_DOCUMENT TEXT:_

Somebody else please add to this list.


----------



## Poetigress (Jul 28, 2009)

*Re: Collection Of Collections (covers all help, from beginners' guides to publishing)*

Self Editing for Fiction Writers by Renni Browne and Dave King -- Includes detailed exercises for various aspects of storytelling, with chapters on Show and Tell, Point of View, Dialogue Mechanics, and more.

Plot and Structure by James Scott Bell -- Just what it says -- an excellent breakdown of effective plot and structure. As I recall, it may be focused slightly more on novel-length works, but the basics can adapt to any length fiction.

In terms of magazines, I've preferred The Writer over Writer's Digest lately. Writer's Digest seems to take more of a fast-food approach to writing, and I think the articles and information in The Writer go a little more in-depth, but that may just be me.

And I'd just again point people to the 'Recommended websites for writers' thread that Panzergulo gives the link to in the first post. There's a lot of very good info available for free online, so if you can't easily get to a library or bookstore, you still don't have an excuse. 

(Edited to add: My only quibble, by the way, is that I think this thread might be better titled something like "Resources for writers" or even something like "New writers start here" to steer people this way if they're new to the forum. Just a thought. And my thanks to Panzergulo for going to all this trouble.)


----------



## panzergulo (Jul 28, 2009)

*Re: Collection Of Collections (covers all help, from beginners' guides to publishing)*

Thank you for M. Le Renard and Poetigress again, I added links to your posts into the collection of collections.



Poetigress said:


> My only quibble, by the way, is that I think this thread might be better titled something like "Resources for writers" or even something like "New writers start here" to steer people this way if they're new to the forum. Just a thought. And my thanks to Panzergulo for going to all this trouble.



Yeah, I had many titles in my head... but I suck in titling. *Resources for writers (new writers, start here)* could be the best title, actually. And now, I think I will use it...


----------



## panzergulo (Dec 14, 2009)

Inspired by PhoenixStar's new thread, The Importance of 'The Hook', I decided to update this list... so, I went through all the threads posted since last July and picked all the threads I thought are helpful. For those who don't remember or know, this list is here to prevent the situation we had before, that is, some couple dozen threads stickified, some because of a reason, some not... Also, you can recommend any thread if it's especially helpful in your opinion. You can post a comment and I can add the thread when I have time... or MLR with his super mod powers can add it in, if I for some reason can't...

So yeah... suggestions are welcome... there has been no recommendations since this list was created... and I don't have eyes everywhere, you know? Anyway, I hope you find this helpful.

_DATA EXCERPT:_
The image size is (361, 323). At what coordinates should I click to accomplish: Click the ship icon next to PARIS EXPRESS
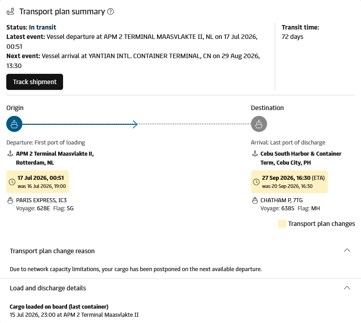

_CHALLENGE:_
Reproduce the portion of the writing-resources forum thread between "In terms of" and "just be me.", inclusive.

_OUTPUT OF THE EXERCISE:_
In terms of magazines, I've preferred The Writer over Writer's Digest lately. Writer's Digest seems to take more of a fast-food approach to writing, and I think the articles and information in The Writer go a little more in-depth, but that may just be me.